Si l’on se replace dans le contexte initial, dans lequel nous voyions le libre arbitre se placer entre deux extrêmes, nous pouvons déduire par analogie que c’est l’unicité sans cesse renouvelée du monde et la singularité de chaque instant qui nous permet d’être libres. Le libre arbitre nous paraissait alors insensé dans un contexte qui ressemble à celui d’une expérience scientifique, mais en posant comme condition le contact avec le reste de l’univers, il devient non seulement sensé mais aussi créateur, puisque c’est lui même qui renouvelle le monde. On se retrouve bien « entre les deux extrêmes » dont nous parlions. L’hypothèse d’un libre arbitre créateur façonnant un monde qui ne revient jamais sur ses pas semble donc se dessiner...

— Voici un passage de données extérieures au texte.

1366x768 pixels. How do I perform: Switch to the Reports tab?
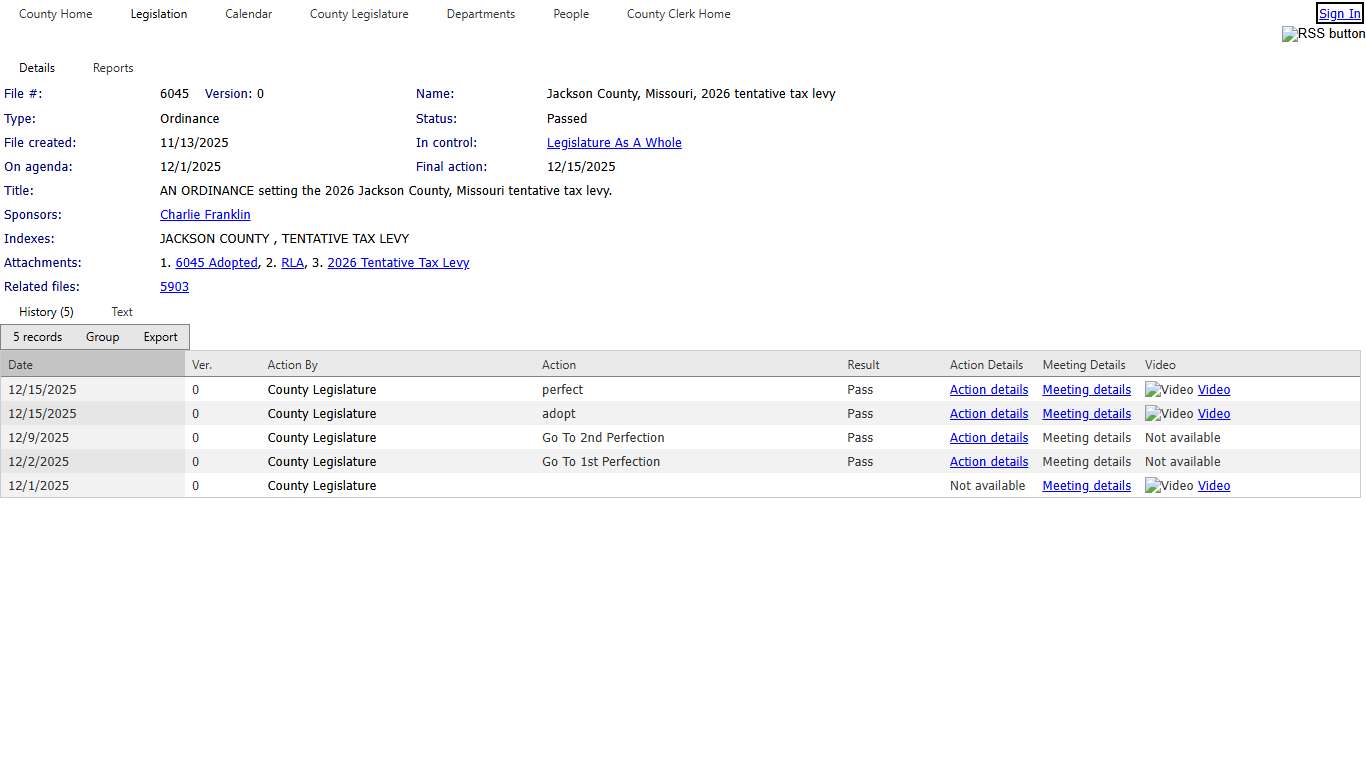point(113,68)
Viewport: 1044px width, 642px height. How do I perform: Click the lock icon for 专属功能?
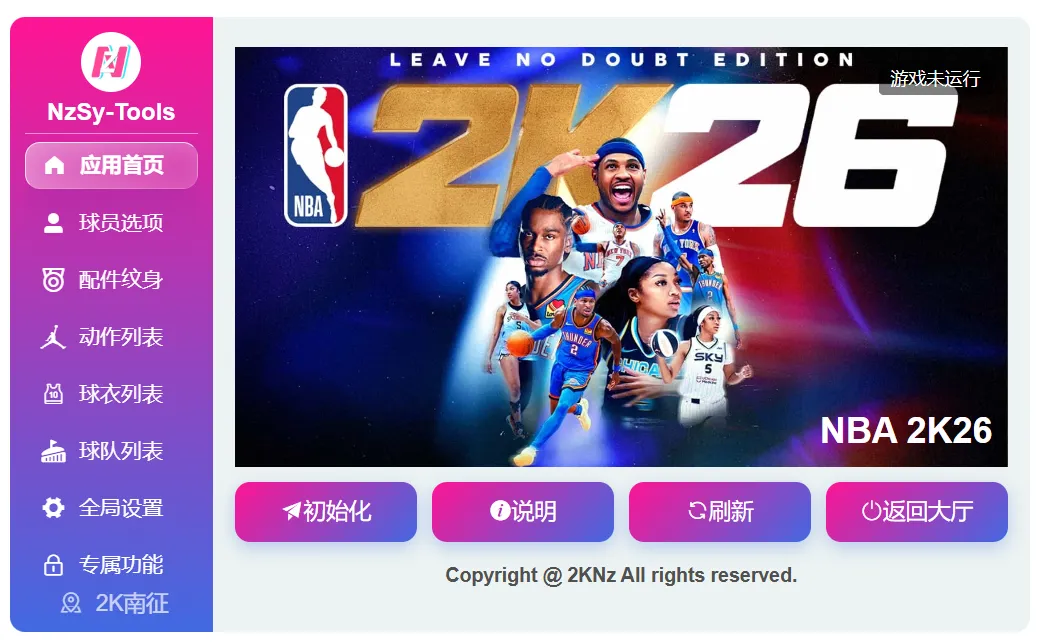pyautogui.click(x=53, y=565)
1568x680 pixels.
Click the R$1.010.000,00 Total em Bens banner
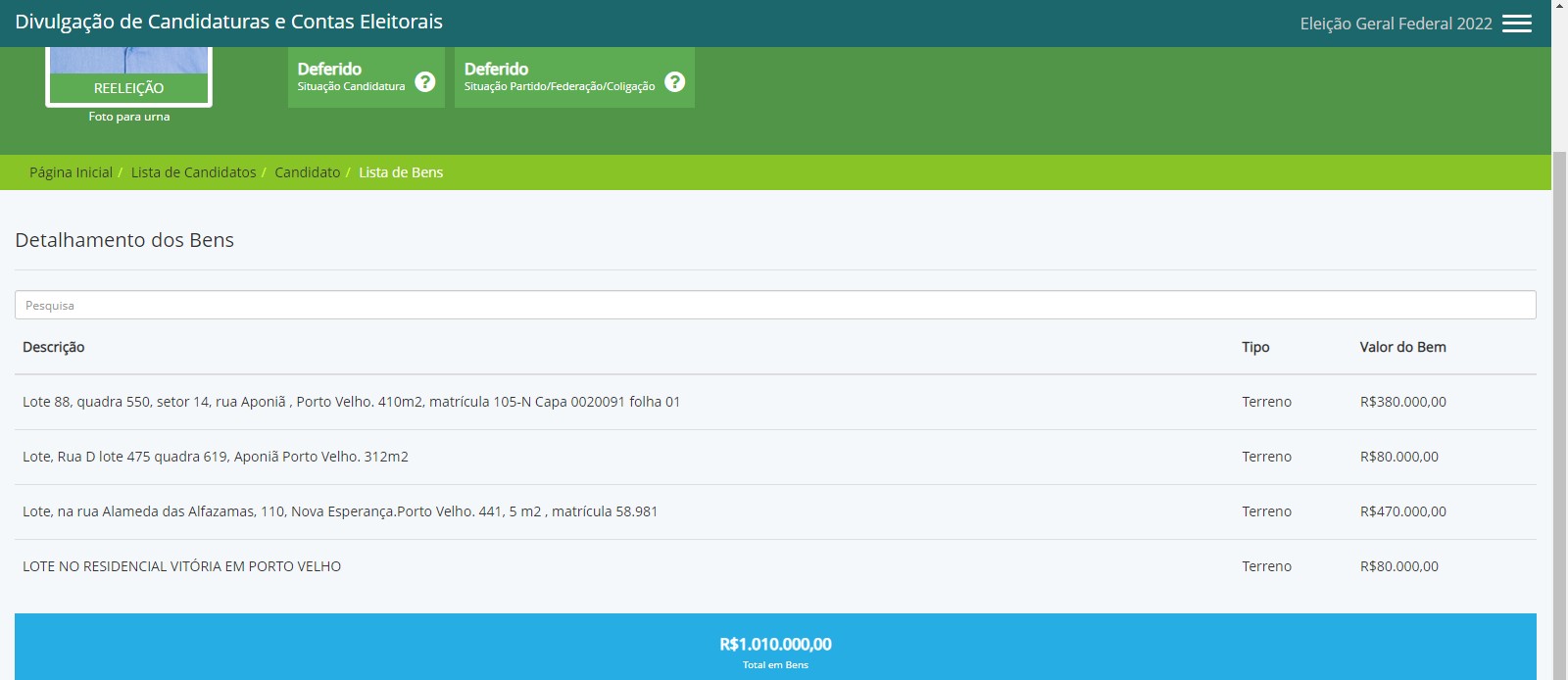tap(774, 647)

Mais en fin de compte nous n’avons rien démontré de plus que ceci : dans un cadre naturaliste (et non multi-monde), il est tout à fait raisonnable de supposer l’existence du libre arbitre. Nous n’avons aucunement montré qu’il existe. Alors puisque rien n’exclue cette hypothèse la question qui vient ensuite est la suivante : de l’extérieur, qu’est ce qui pourrait nous permettre de différencier un libre arbitre d’un hasard ? Et la réponse est : de l’extérieur, rien. Les deux sont un événement indéterminé. Ainsi si rien n’empêche de réinterpréter l’indéterminisme en libre arbitre, on peut toutefois conclure que l’hypothèse du libre arbitre est métaphysique, et n’a pas lieu d’être posée en science.
6. L’inadéquation avec l’esprit humain
Mais philosophiquement nous ne sommes pas tenu d’en rester là. Si de l’extérieur, rien ne peut prouver la réalité du libre arbitre, il nous reste l’intérieur... Et puisque de l’intérieur le libre arbitre est finalement vécu comme tel, nous pouvons reformuler cette question de la manière suivante : est-il possible de réinterpréter l’indétermination quantique de manière à l’assimiler à notre vécu, en tant qu’homme, du libre arbitre ? On remarquera que plusieurs éléments semblent faire obstacle à cette vision des choses.
Le premier élément, immédiat, c’est que notre libre arbitre est vécu à grande échelle, et que nous avons une sensation d’identité et de cohérence associée de manière unique au corps humain. Ceci ne s’explique pas quand l’indétermination est à priori observée dans chaque particule. Le second problème, également immédiat, c’est que la matière qui nous entoure est inerte et ne semble pas douée de libre arbitre, mais au contraire régie par des lois déterministes, à l’exception sans doute des êtres vivants. Enfin le troisième problème c’est que si le libre arbitre est un constituant fondamental de ce qu’on entend par esprit, cette vision ne rend pas compte à priori de deux autres caractéristiques de l’esprit qui lui sont indissociables : le fait de percevoir le monde et la conscience d’exister.
Afin d’étudier plus en avant ces problèmes il nous faut prendre en considération quelques aspects assez techniques de la physique de l’infiniment petit, c’est à dire des particules dont nous et notre environnement sommes constitués. C’est ce que nous ferons dans la seconde partie de cet exposé, ce qui nous permettra de lever tous ces obstacles.